Per questo il Risorto, una volta riunito i suoi, tiene loro una sorta di corso intensivo durato ben quaranta giorni “parlando delle cose riguardanti il regno di Dio” (At 1,3). Ma niente da fare: quando l’ideologia religiosa è intrecciata con quella nazionalista, anche se si hanno orecchie per udire non si ode, e se si hanno occhi per vedere, non si vede (Mc 8,18). Infatti, al quarantesimo giorno, i discepoli, che evidentemente non erano interessati a questo tema del regno di Dio, gli domandarono: “Signore, è questo il tempo nel quale ricostituirai il regno per Israele?” (At 1,6). Scrive l’evangelista che a questo punto “una nube lo sottrasse ai loro occhi” (At 1,9).
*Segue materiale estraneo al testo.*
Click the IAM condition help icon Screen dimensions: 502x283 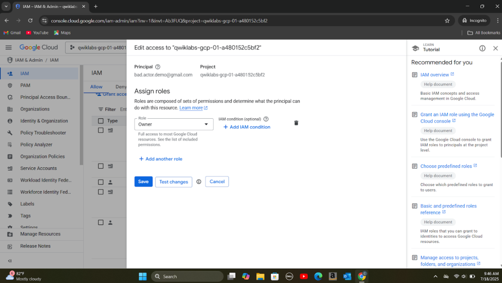266,119
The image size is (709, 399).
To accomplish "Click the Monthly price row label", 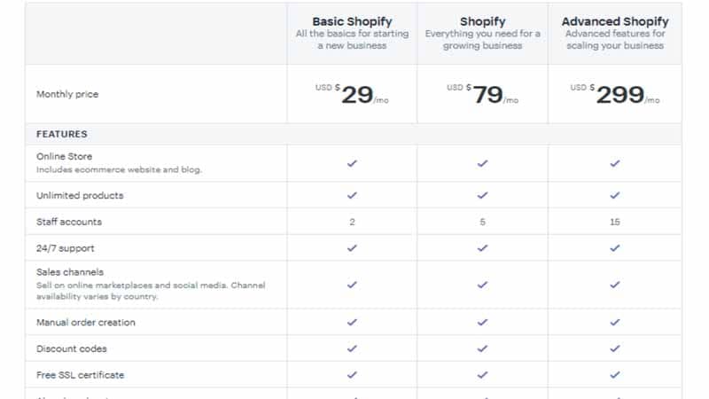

Il Cristo non se n’è andato, ma sono i discepoli che sono incapaci di vederlo. Chi è mosso dal potere non può percepire l’Amore, chi pensa a sé non può riconoscere la presenza dell’Altro. Ci vorrà ancora del tempo, e quando finalmente i discepoli comprenderanno che il pane non va accumulato, ma solo spezzato e condiviso, allora si apriranno i loro occhi e riconosceranno il Cristo risorto (At 24,31) che li accompagnerà nella loro missione (Mc 16,20).
Per il momento fermiamoci qui nel parlare della resurrezione. Parliamo invece della morte, cosa ci dice Gesù a riguardo?
Gesù ci ha liberati dalla morte perché questa non solo non interrompe la vita, ma ci introduce nella dimensione piena e definitiva della nostra esistenza.
Ma continuiamo a morire e pensiamo che sia una cosa tremenda!
Invece i primi cristiani la chiamavano giorno della nascita, perché credevano che non si muore mai, ma si nasce due volte e la seconda è per sempre. Sarà un paradosso ma la morte è il momento più bello della propria esistenza, perché entriamo in questa nuova e piena dimensione che non ci diminuisce, ma ci potenzia. Dentro di noi abbiamo delle energie d’amore infinite e soltanto in quel momento vibrano. Come esempio pensiamo al chicco di grano che poi esplode dando tanti frutti.
Alberto, so che tu ci parli con grande consapevolezza di ciò perché hai vissuto intensamente questi momenti. Hai subito tre interventi al cuore e sei stato preso, come si dice, per i capelli tra la vita e la morte…
Vero! È stato un momento bello che ha arricchito me e gli altri. Quando ho sentito che morivo non ho avvertito né ansia né paura ma euforia e curiosità. Ho pensato che mi mancava poco da vivere e cosa dovevo fare? Allora ho stentato un sorriso pensando che gli altri guardando il mio cadavere avrebbero detto che ero morto contento. L’ho vista quella luce.
Come dice quel grande mistico di S. Francesco, che scrisse quel famoso cantico negli ultimi anni della sua vita cieco e vivendo fra dolori atroci che chiama la morte “sora morte” insieme a sora acqua e altri componenti del creato che anch’essa gli fa parte. È quella sorella che ci introduce in quell’altra vita.